Le 14 février dernier, en Allemagne, le Bundesrat a discuté de nombreuses propositions de loi qui pourraient être intégrées au Code de la route. Parmi celles-ci figure la limitation de la vitesse maximale autorisée sur les autoroutes à 130 kilomètres par heure. L’idée consiste à réduire les émissions de gaz polluants rejetés dans l’atmosphère.

L'instauration d'une limitation de vitesse sur les réseaux routiers peut contribuer à la réduction de la quantité de dioxyde de carbone rejetée par les voitures. C'est ce que démontre de nombreuses études réalisées en Allemagne. L'une d'entre elles a été effectuée par l'association des automobilistes allemands (ADAC).

Seulement, le Bundesrat, qui est l'organe législatif allemand formant le Conseil fédéral, a désapprouvé cette mesure. Or, les professionnels de l'assurance auto auraient pu se réjouir de la limitation. Il n'empêche que les parlementaires continuent de subir la pression exercée par leurs homologues non adeptes de la vitesse libre. Comme le débat se poursuit, le sujet peut être remis à tout moment à l'ordre du jour.
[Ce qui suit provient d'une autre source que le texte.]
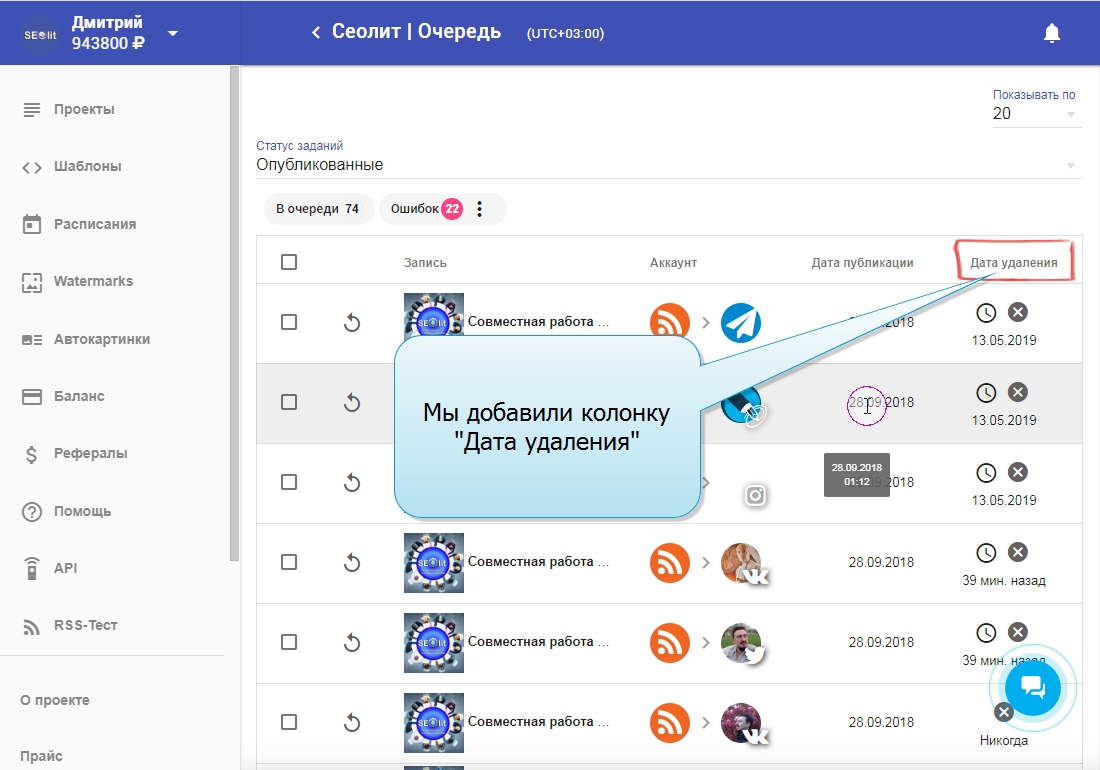Go to Расписания in the sidebar
The image size is (1100, 770).
[94, 224]
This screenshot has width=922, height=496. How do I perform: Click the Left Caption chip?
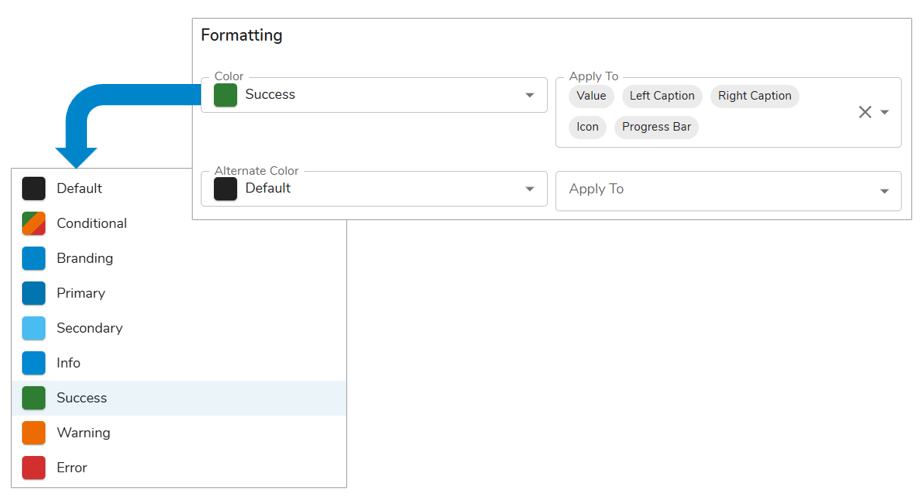point(662,96)
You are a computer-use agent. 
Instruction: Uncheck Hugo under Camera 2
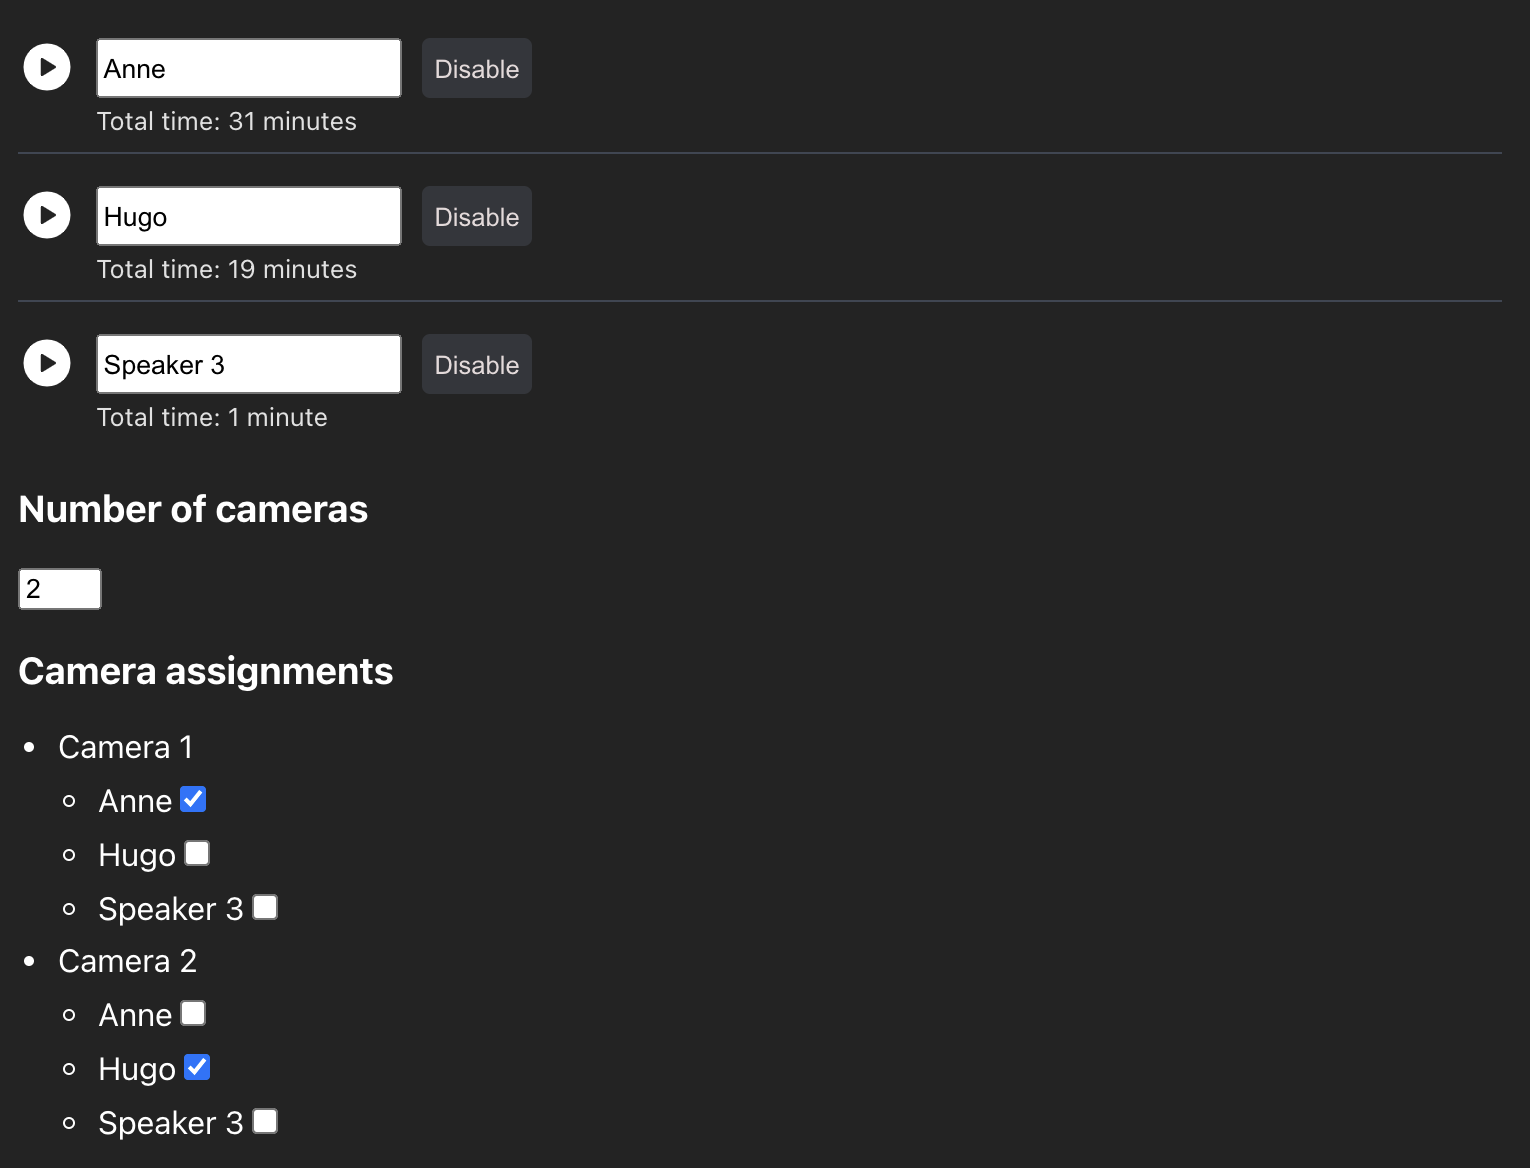point(197,1066)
Une mesure à la fois sécuritaire et écologique

La limitation de la vitesse de circulation en Allemagne se retrouve au cœur des discussions entre les parlementaires. Outre les questions de sécurité, les arguments écologiques en constituent la cause. En effet, il est plus que jamais nécessaire de réduire les émissions de CO2 dans le pays étant donné qu'il vient d'ouvrir une imposante centrale à charbon.


Une étude qui date de 2018 confirme que l'hypothèse selon laquelle l'imposition d'une limitation de vitesse permet de diminuer les émissions de dioxyde de carbone. Il serait question d'une réduction de 2 à 3 millions de tonnes par an.

Selon certains experts, la mesure impactera aussi les ventes de grosses cylindrées, qui sont les plus polluantes. Selon les chiffres officiels, la quantité de CO2 rejetée chaque année sur les routes allemandes s'établit à 168 millions de tonnes.

Des avis mitigés sur la question de la limitation de vitesse

Certains observateurs pensent que la limitation de vitesse n'impactera pas forcément les immatriculations des plus puissantes et prestigieuses voitures allemandes. Ils évoquent d'ailleurs le cas de la Suisse pour justifier leur argument. Les véhicules premium s'y écoulent facilement même si les mesures réglementaires à leur encontre pullulent. Les conducteurs encourent notamment de lourdes sanctions pécuniaires et subissent une limitation de la vitesse à 120 kilomètres par heure.

D'autre part, l'ADAC n'a plus d'avis tranché sur la question de la limitation de vitesse. Or, pendant longtemps, elle a défendu l'idée de la vitesse libre. Quoi qu'il en soit, le ministre des Transports allemand affirme que les panneaux d'affichage numériques contribueront au respect des normes. Le seuil pourrait varier en fonction du niveau de congestion des routes et des conditions météorologiques.